Brief: Quote the data below word for word, omitting the pictures.

Pointing data for screenshots:
§ §

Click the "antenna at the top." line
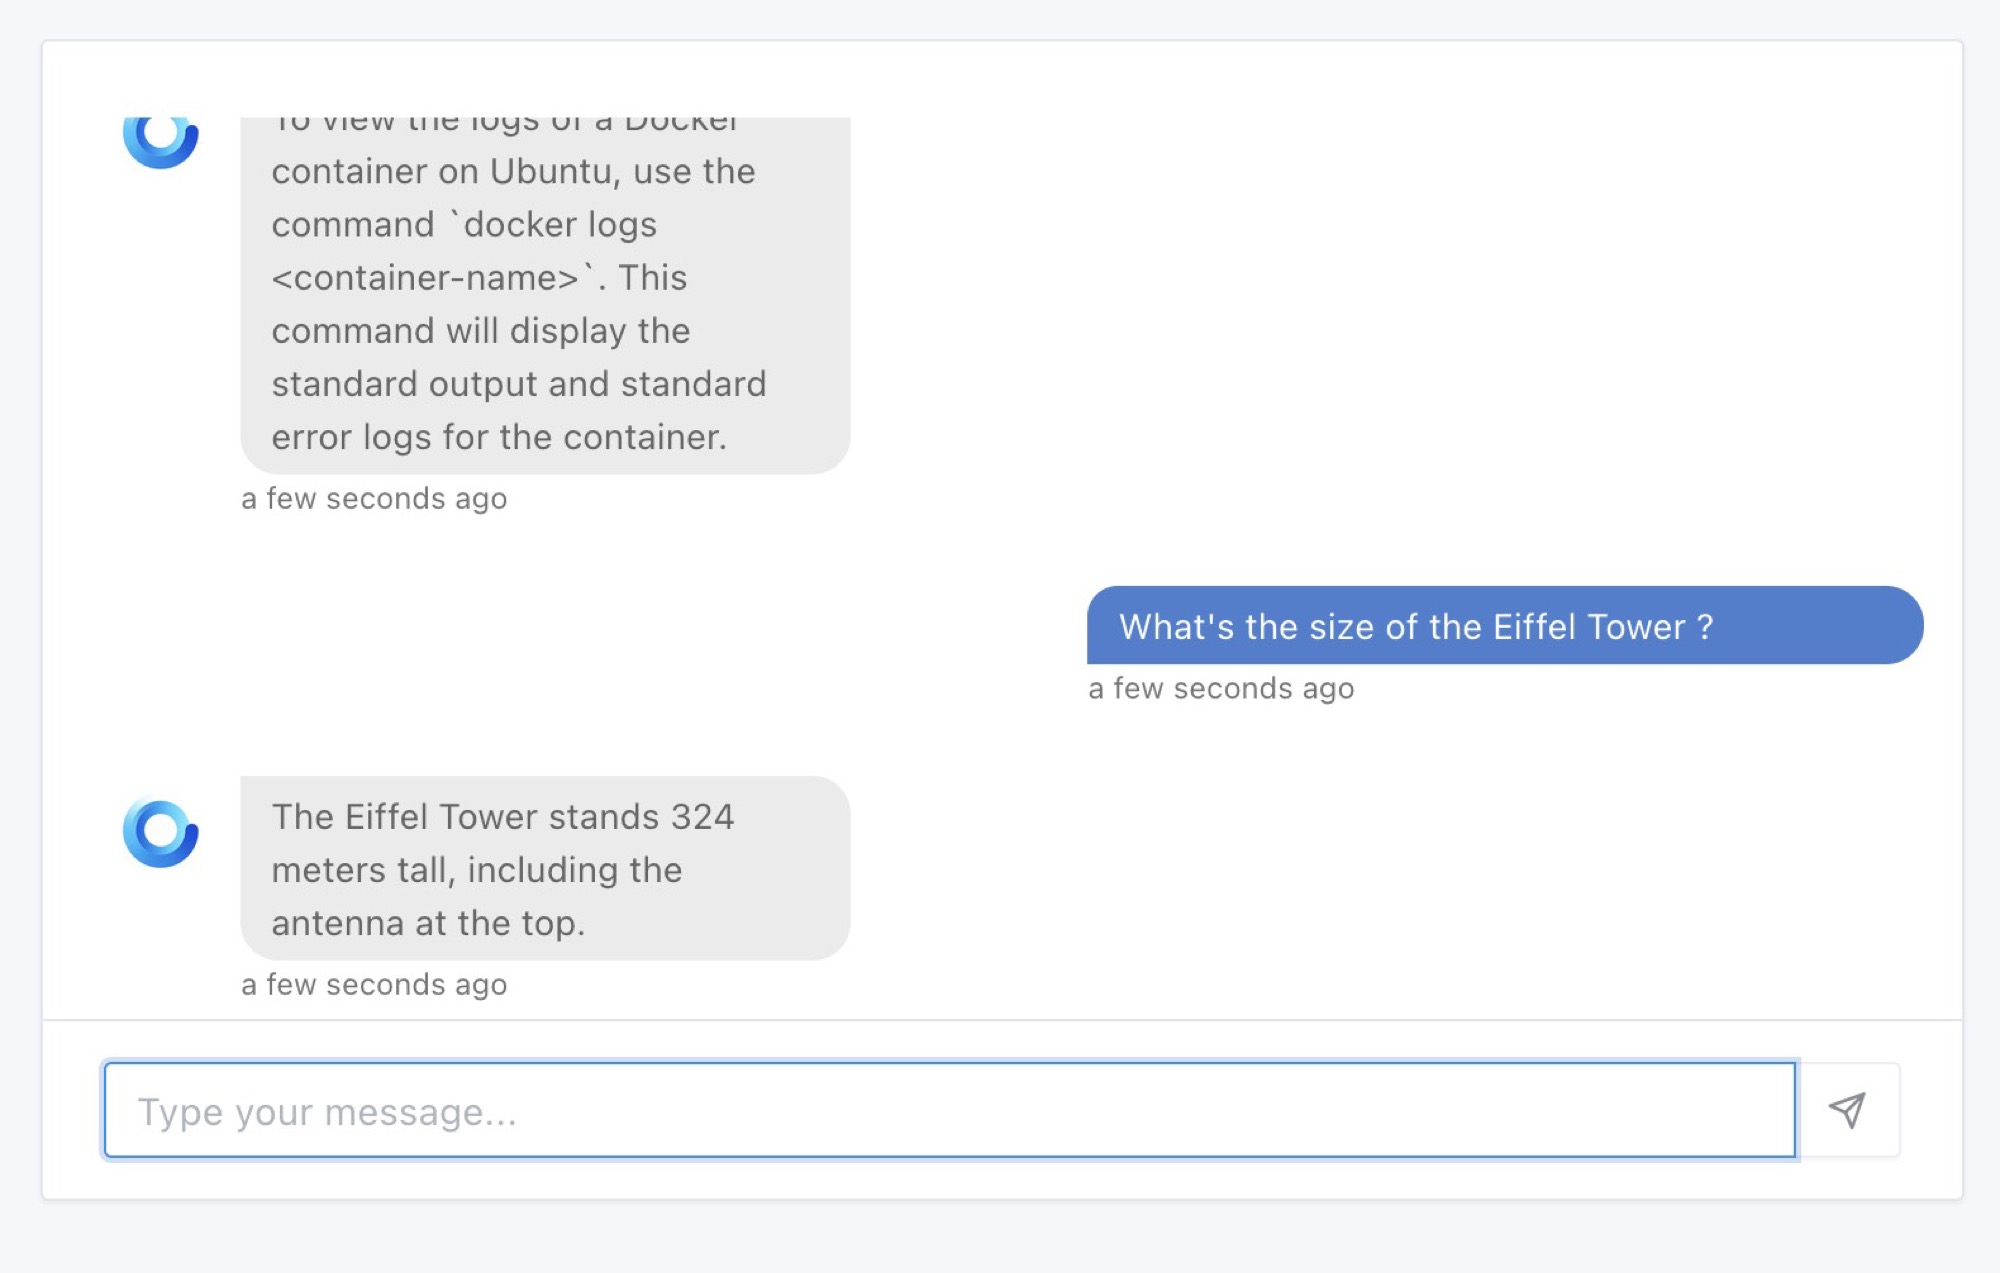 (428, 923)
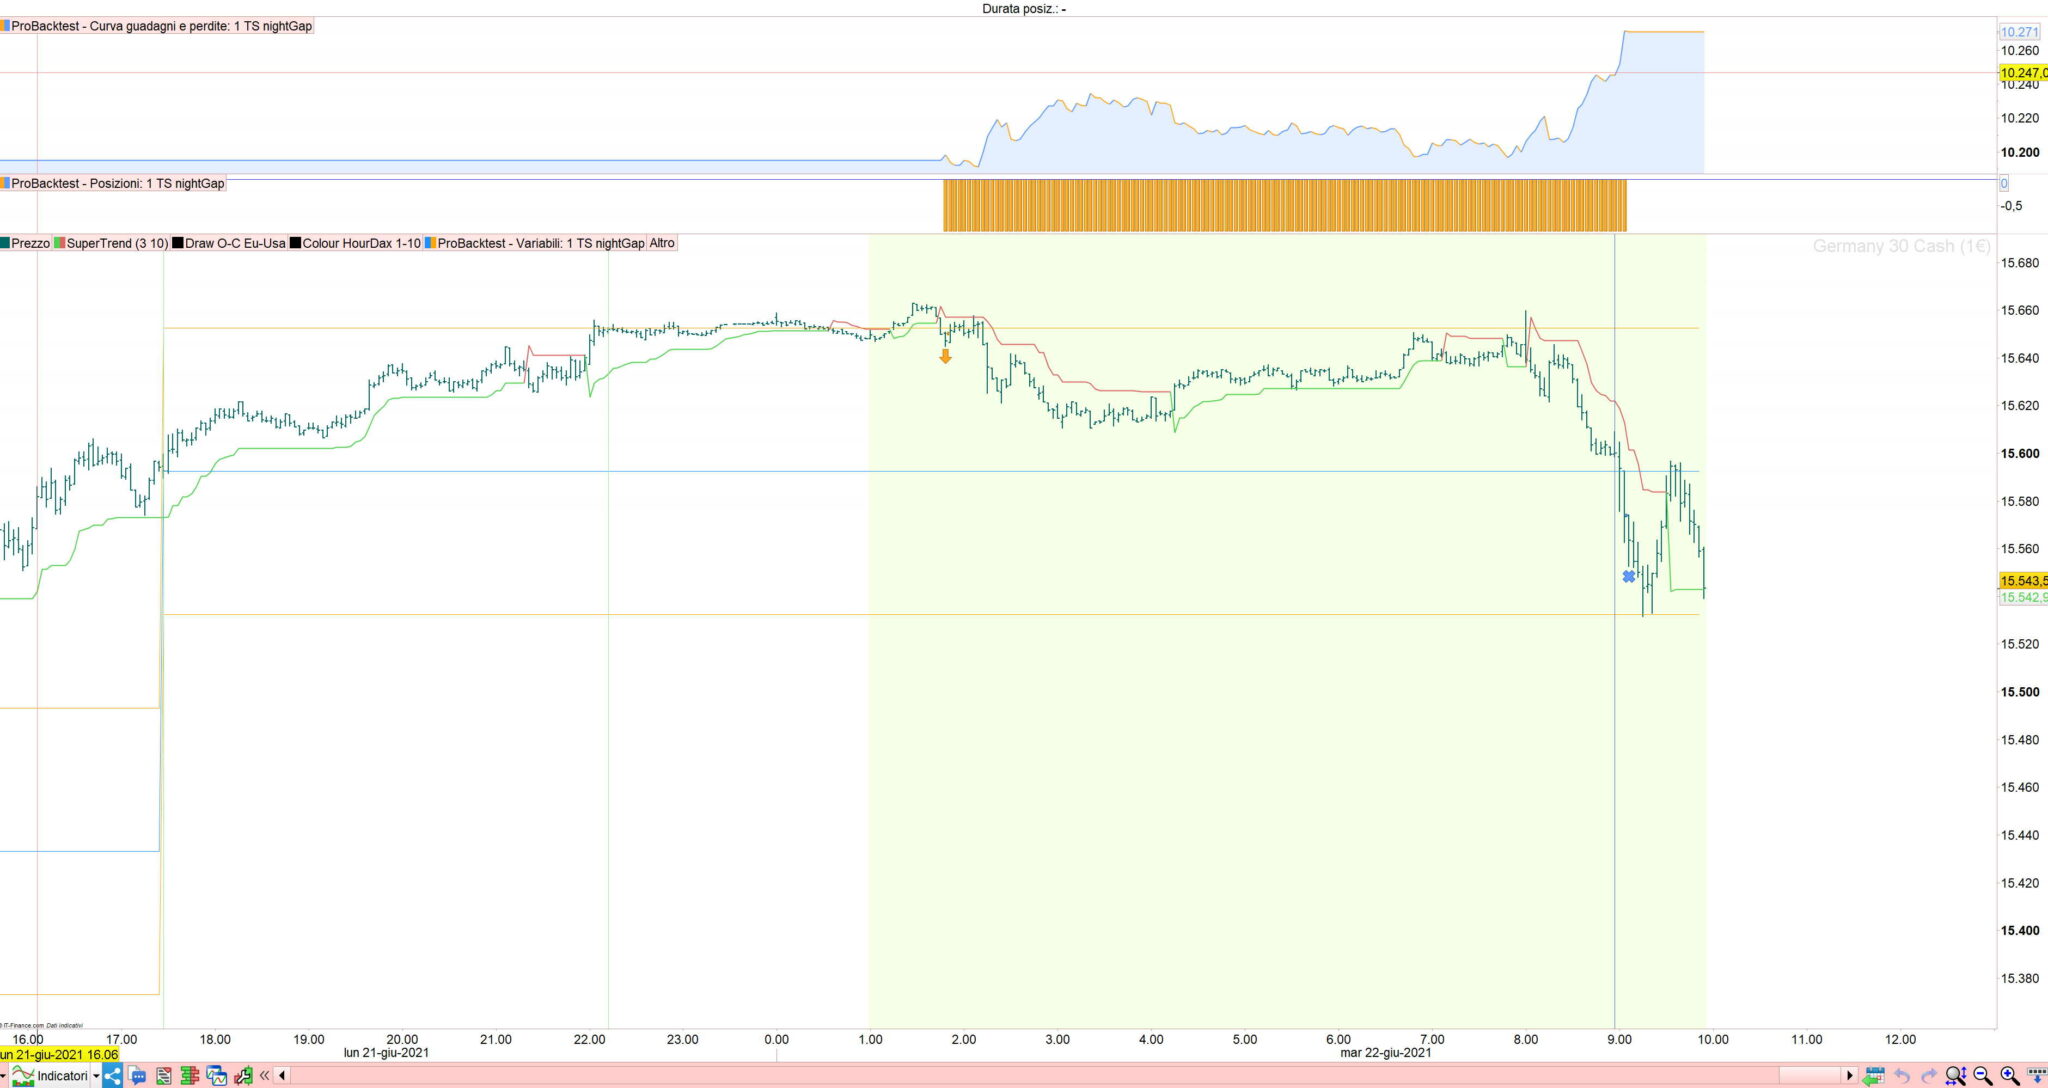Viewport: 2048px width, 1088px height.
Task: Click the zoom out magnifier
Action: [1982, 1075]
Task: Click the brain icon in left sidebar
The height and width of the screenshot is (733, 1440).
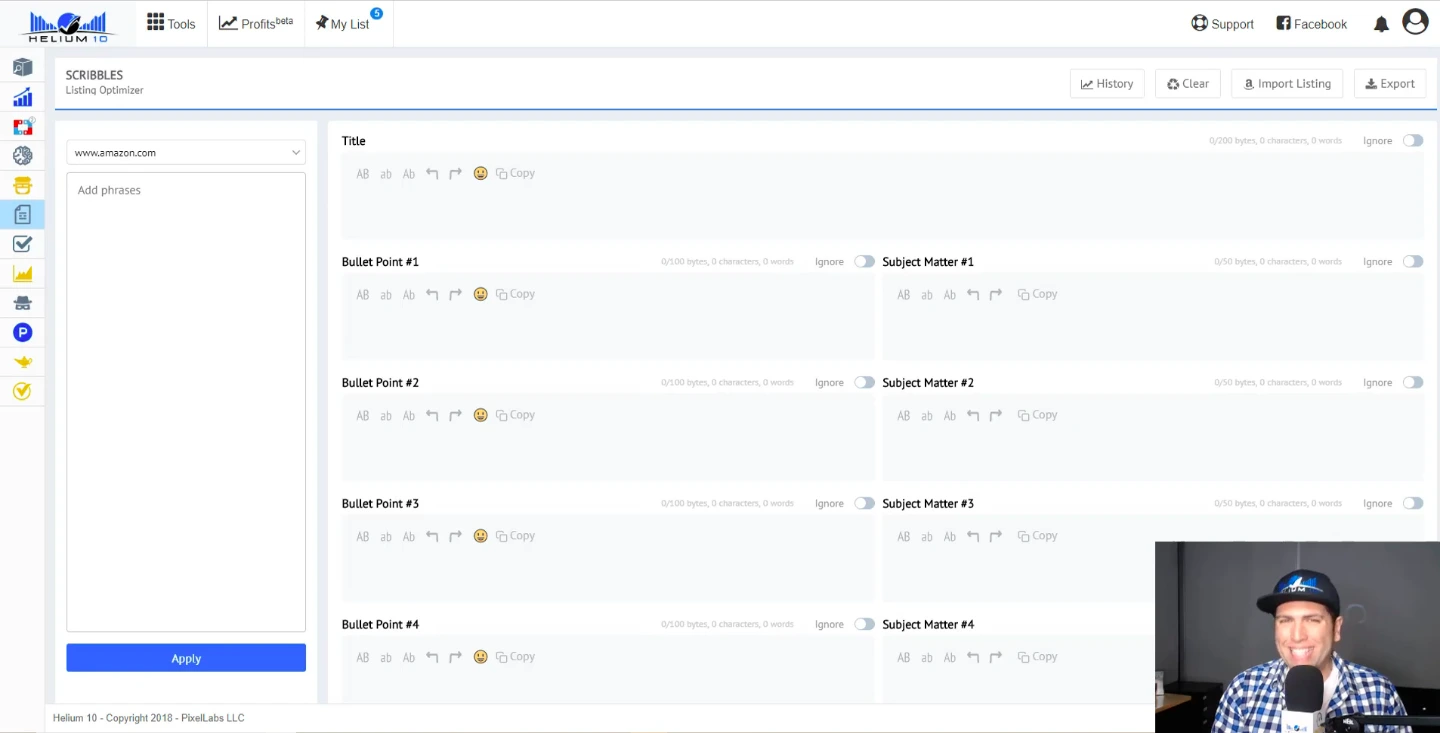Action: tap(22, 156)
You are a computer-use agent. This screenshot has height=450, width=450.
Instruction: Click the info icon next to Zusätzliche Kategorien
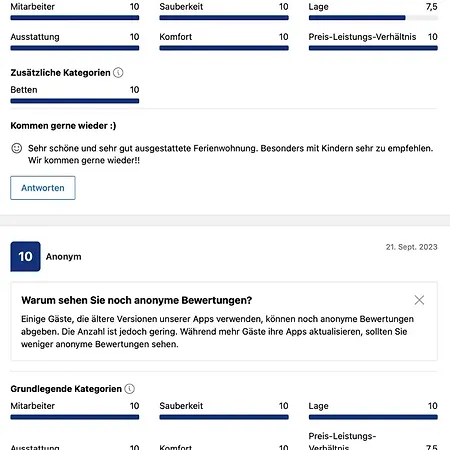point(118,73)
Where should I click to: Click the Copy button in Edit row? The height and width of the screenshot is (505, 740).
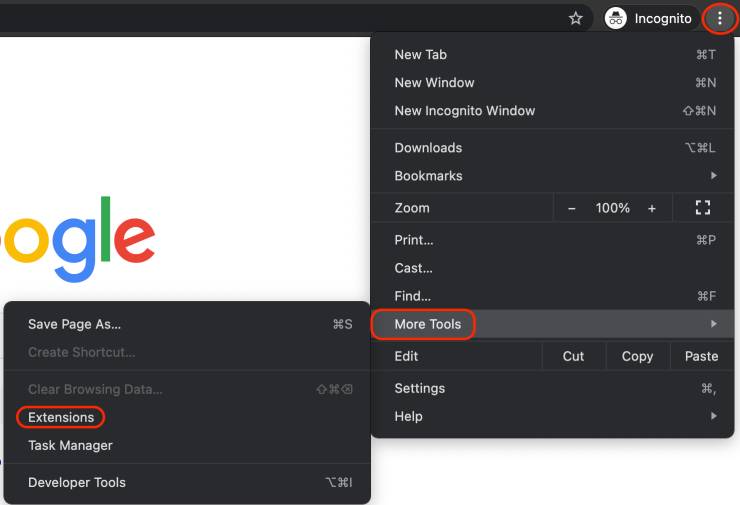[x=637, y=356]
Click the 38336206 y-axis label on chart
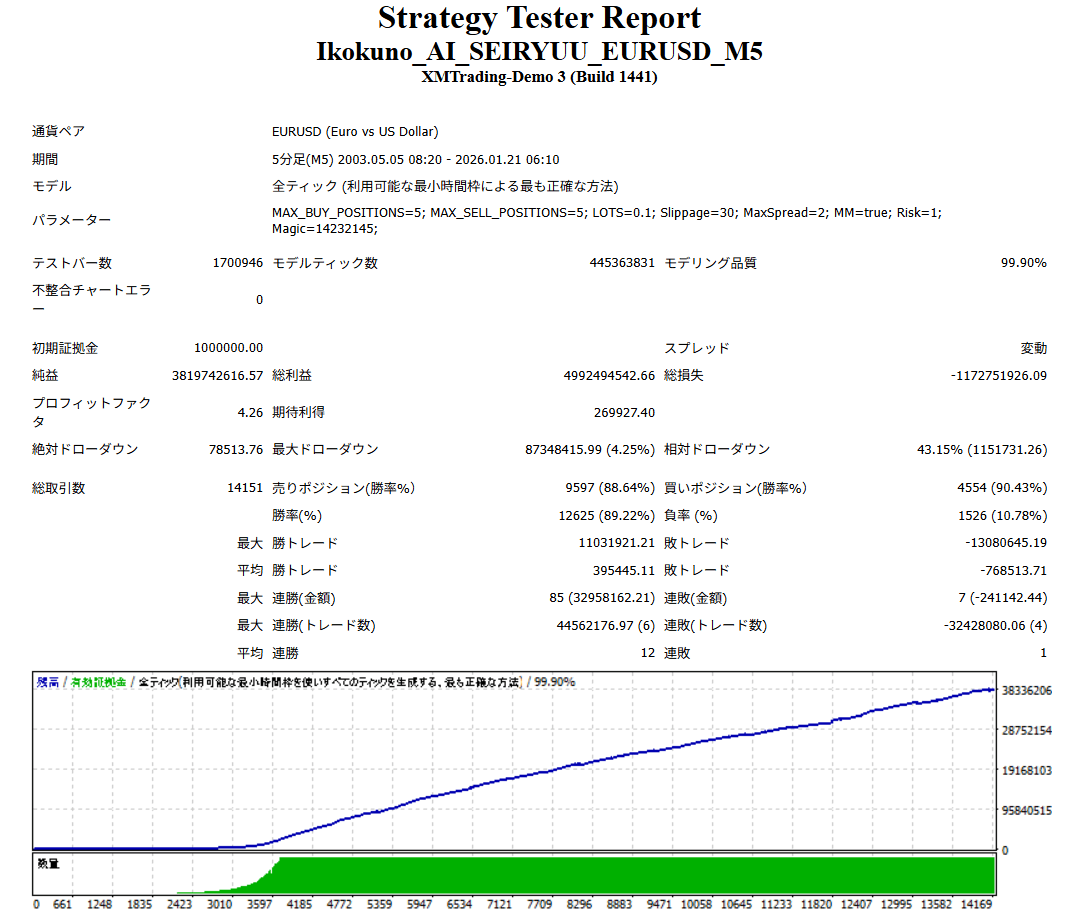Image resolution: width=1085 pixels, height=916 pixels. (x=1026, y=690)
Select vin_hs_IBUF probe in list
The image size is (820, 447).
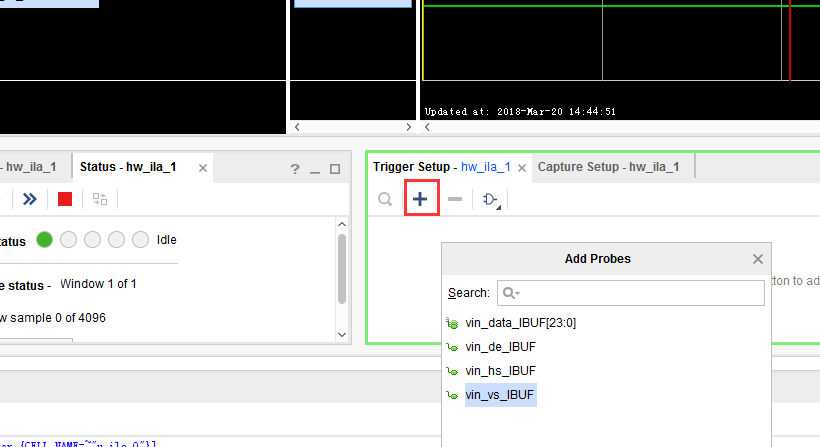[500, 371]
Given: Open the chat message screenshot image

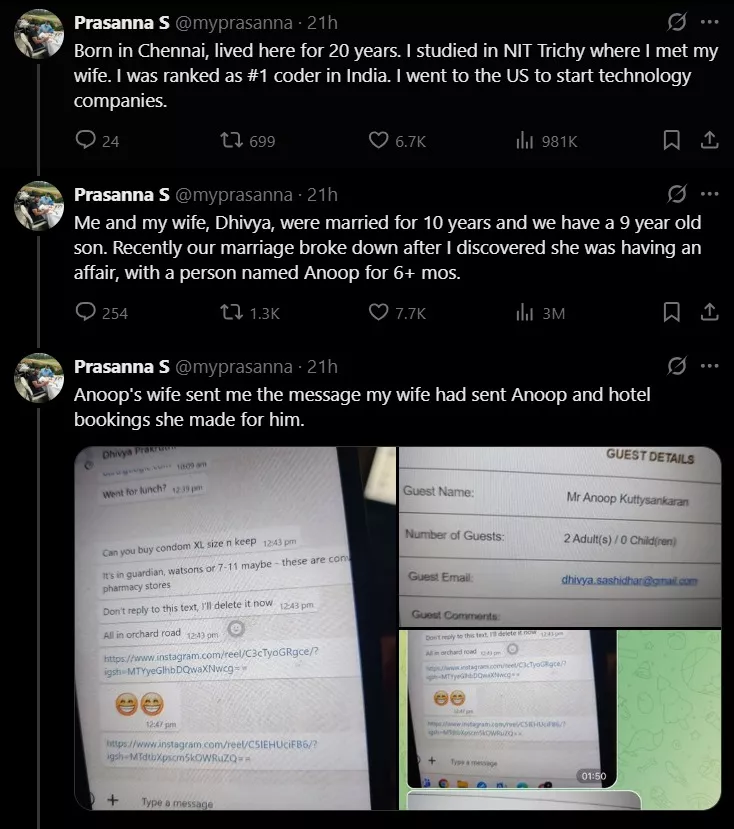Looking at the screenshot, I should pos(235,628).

§ §

Result:
Click the "antenna at the top." line
 (428, 923)
Viewport: 2048px width, 1088px height.
Task: Click the zoom out magnifier
Action: [1982, 1075]
Task: Click the brain icon in left sidebar
The height and width of the screenshot is (733, 1440).
Action: tap(22, 156)
You are a computer-use agent. This screenshot has height=450, width=450.
Instruction: Click the info icon next to Zusätzliche Kategorien
point(118,73)
Where should I click to: Click the Copy button in Edit row? The height and width of the screenshot is (505, 740).
[x=637, y=356]
Click the 38336206 y-axis label on chart
Image resolution: width=1085 pixels, height=916 pixels. (x=1026, y=690)
Select vin_hs_IBUF probe in list
The image size is (820, 447).
[500, 371]
Given: Open the chat message screenshot image

Looking at the screenshot, I should pos(235,628).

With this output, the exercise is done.